I have never failed to make time for anything I wanted to do or had to do. Neither I am obsessing about my body image. This forum is about fitness and nutrition so I speak to that and to what I do about it and what challenges I have encountered, overcame or failed to overcome. I doubt I will find much audience to my pondering about the upsides of getting another 2 colors of x-mas cactus this year to complete my x-mas cactus collection in a thread dedicated to finding a fitness program that is the most efficient for a woman with larger thighs. (Anyone collects X-mas cactuses and africain violets here? I also branched out into hybicus a few weeks back. It has a bud, so I am all on pins and needles to see what color it is)

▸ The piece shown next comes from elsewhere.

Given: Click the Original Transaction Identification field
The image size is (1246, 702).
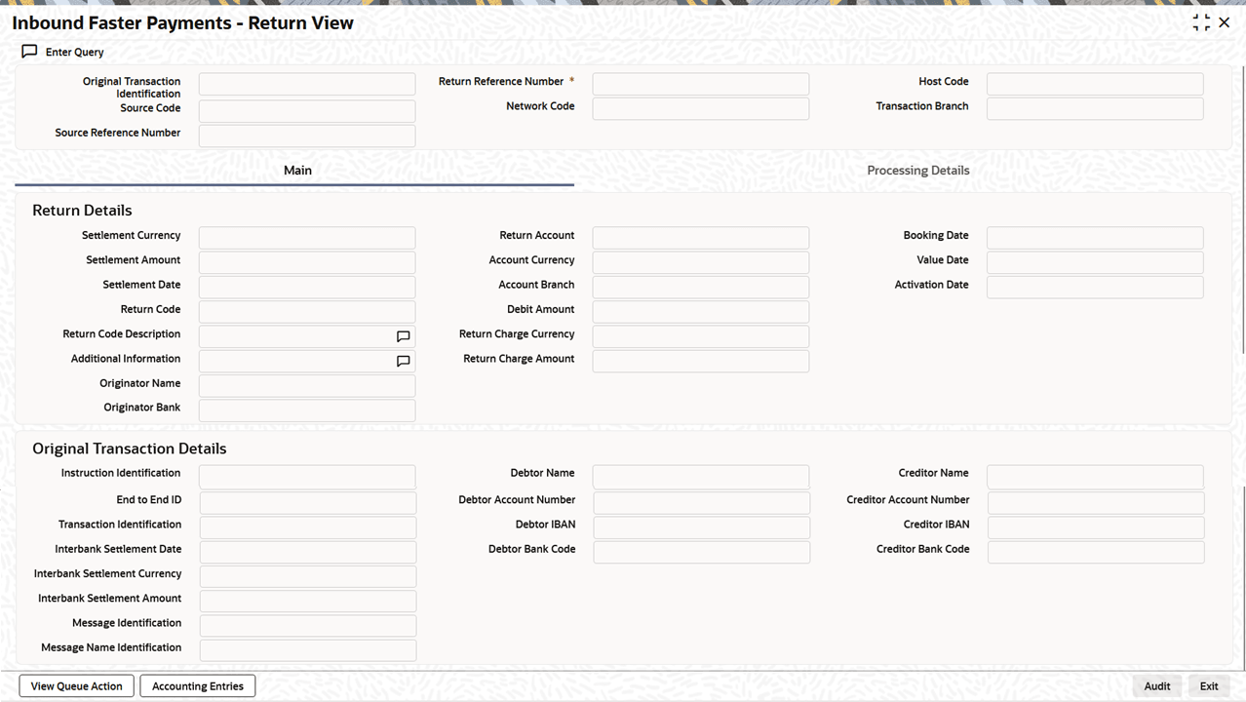Looking at the screenshot, I should [306, 84].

The question of how to reduce body fat while not impairing the upper body muscular development is of a great interest to me. And, yes, I experimented with a number of approaches. Don't think it makes me a crazy person, because I have abandoned every approach that caused suffering or interfered with the rest of my life. I feel that a woman at a normal weight should be able to discuss her body fat percentage without being sent for a psychiatric evaluation.
Anyway, did a 40 min kroll yesterday, pretty cool. I can't believe how much improvement I got with the simple tips from the 4 Hour Body. Those tips fixed the way I take the breath (I was trained to race after all), and I think all my lifting contributed to the stroke being really strong. I gotta ask my hubby to video me to see if the stroke is in a good shape (though yeah wrist was not optimal but should be Okay tomorrow). Now it is to starting work on flips & counting laps to judge improvement. I wonder if I can make it to 1.5 K mark in 30 min - that's my first goal. I am trying to figure out how much swimming could make that difference (20% of efforts giving 80% of the results in 4 Hour Body).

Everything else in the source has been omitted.